RandomMess · 06/03/2021 17:45

@AnneLovesGilbert no it's not a refund but it's money he's never had before. I'm surprised/shocked he never bothered to look into it properly before.

Is contact court ordered? Who receives child benefit - if it's his ex that means on the surface she appears to be primary carer.

DrDizzy · 06/03/2021 17:46

My husband has his son around 65% of the time. However, their formal arrangement (agreed with a mediator not a court order) is 50-50.

My husband often has his son more than formally agreed as the mother travels a lot for work, or did pre-COVID at least.

My husband doesn't want maintenance from his ex. He is even happy for her to keep the child benefit in order to keep the peace. He just wants what is fair.

OP posts:
AWhisperWillDoIfThatsAllYouCan · 06/03/2021 17:49

@Pillowcase123

His ex had told the CMS that my husband only has his son every other weekend (which we can prove is not true). The letter from the CMS told my husband that he needs to pay a certain amount to his ex each month, plus 20% extra.

That is what the ex said when she made the claim. They told CMS the true amount of shared care, but it has taken them this long to update the claim, even though the ex seems to have admitted it at some point between making the claim and now.

Notabove25 · 06/03/2021 17:49

Surely any refund would have to come from her? Given he was happy to pay before to keep the peace, why would he want persue refunds?

AWhisperWillDoIfThatsAllYouCan · 06/03/2021 17:51

OP, what is fair is for her to pay maintenance. The idea that men are the only ones who should pay is outdated. The idea that women paying isnt fair is outdated.

He has the kids more. It is fair for her to pay.

DrDizzy · 06/03/2021 22:00

[quote AWhisperWillDoIfThatsAllYouCan]@Pillowcase123

His ex had told the CMS that my husband only has his son every other weekend (which we can prove is not true). The letter from the CMS told my husband that he needs to pay a certain amount to his ex each month, plus 20% extra.

That is what the ex said when she made the claim. They told CMS the true amount of shared care, but it has taken them this long to update the claim, even though the ex seems to have admitted it at some point between making the claim and now.[/quote]
I don't think that's why they've switched it to zero.

When his ex first contacted the CMS, she did lie about the number of days that my husband had his son. The initial amount the CMS told my husband to pay was around £300 per month.

However, my husband easily disproved her claims.

After that, she agreed that they had a 50/50 split. The CMS then gave my husband a slightly lower amount (around £200), and told him that he had to pay that. They said it was against the law for him not to, so he paid it.

As I said, soon after, he started a formal complaint against the CMS, which is still ongoing.

OP posts:
DrDizzy · 07/03/2021 13:28

@Notabove25

Surely any refund would have to come from her? Given he was happy to pay before to keep the peace, why would he want persue refunds?
Initially, he paid his ex maintenance as when their child was a baby, she did have him slightly more due to breastfeeding and so on.

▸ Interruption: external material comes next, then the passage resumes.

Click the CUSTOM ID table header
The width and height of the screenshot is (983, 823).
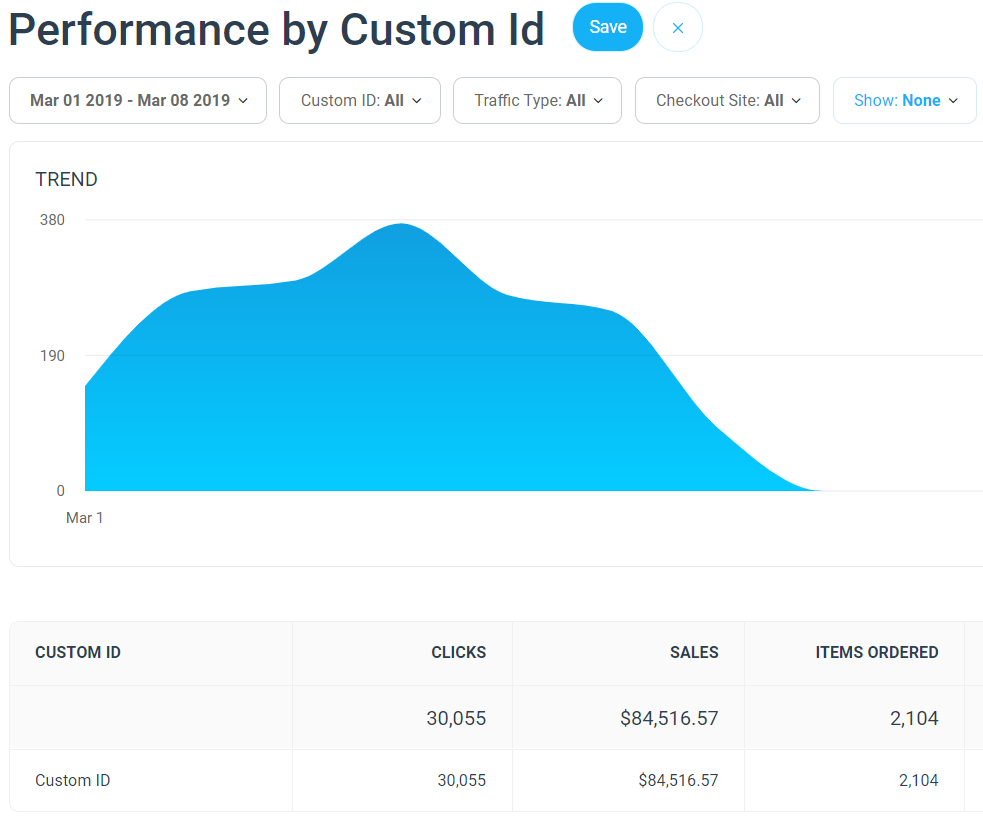click(x=78, y=652)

Since their child was a toddler, he has always had his son more than 50%, but he still paid maintenance as she threatened to remove access if he didn't. He wasn't happy o pay the maintenance, but he thought it was cheaper than getting a court order.

He wants his money back as the CMS have admitted that he doesn't need to be paying it.

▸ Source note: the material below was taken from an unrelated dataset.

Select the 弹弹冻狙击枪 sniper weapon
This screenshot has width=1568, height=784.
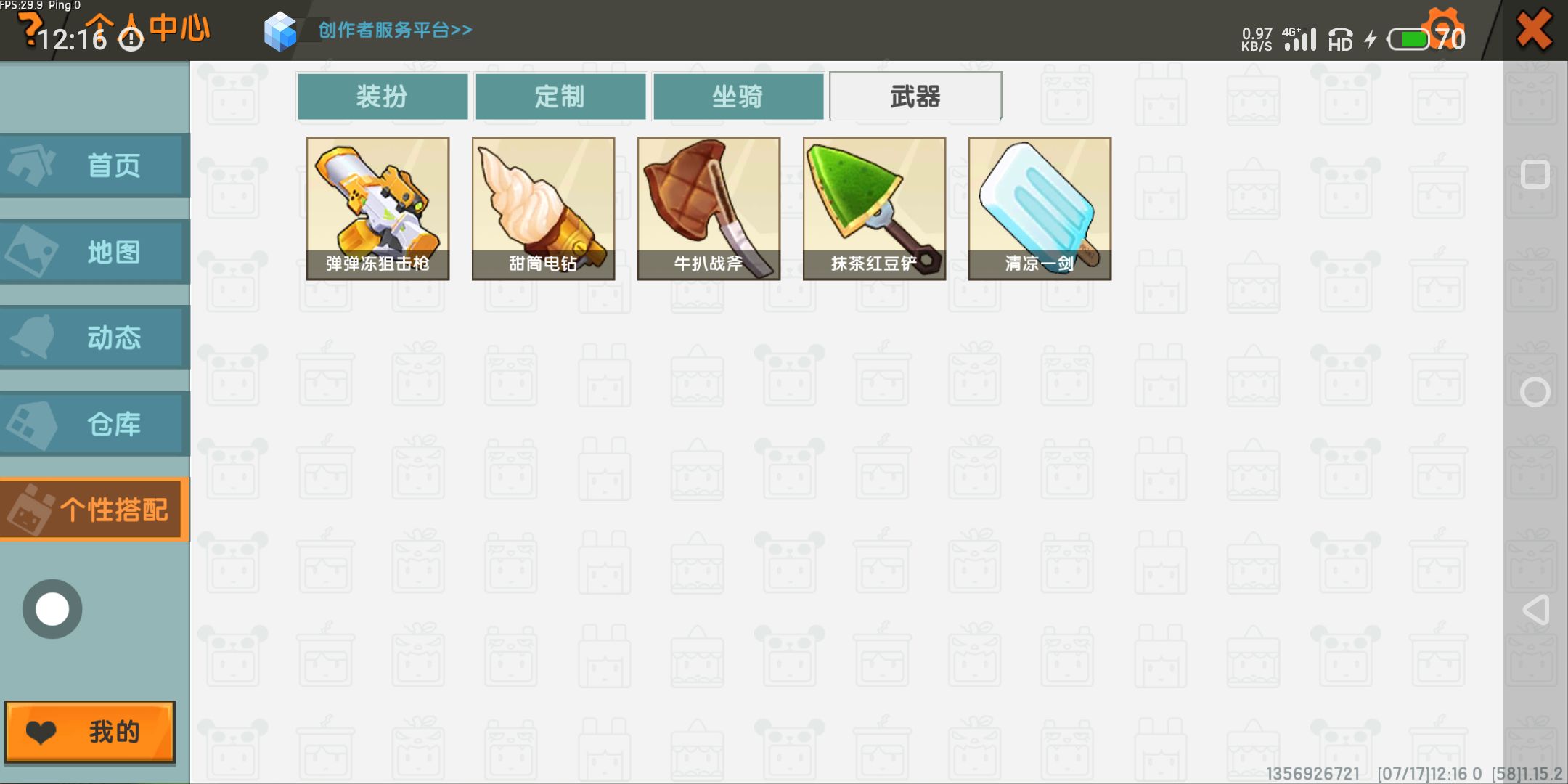click(x=377, y=209)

He isn't asking for the whole 8 years back, only the CMS payments from the last year.

OP posts:
beelola · 07/03/2021 16:41

The refund would have to come from the ex and she isn't obliged to give it to him. He could ask her but you say he's keen to keep the peace...

DrDizzy · 07/03/2021 18:36

I get what you're saying, but it is the CMS who have made the mistake here, not my husband. Therefore, why aren't they the ones to sort out however my husband gets his money back?

OP posts:
beelola · 08/03/2021 16:26

Because that's just not how it works. The CMS don't keep the money so wouldn't issue a refund themselves and they can't go to the other parent and demand money back. Imagine how that would be exploited by some NRPs and how many RPs could be left in poverty. It's not worked out well for your DH but there's not much he can do about it unfortunately.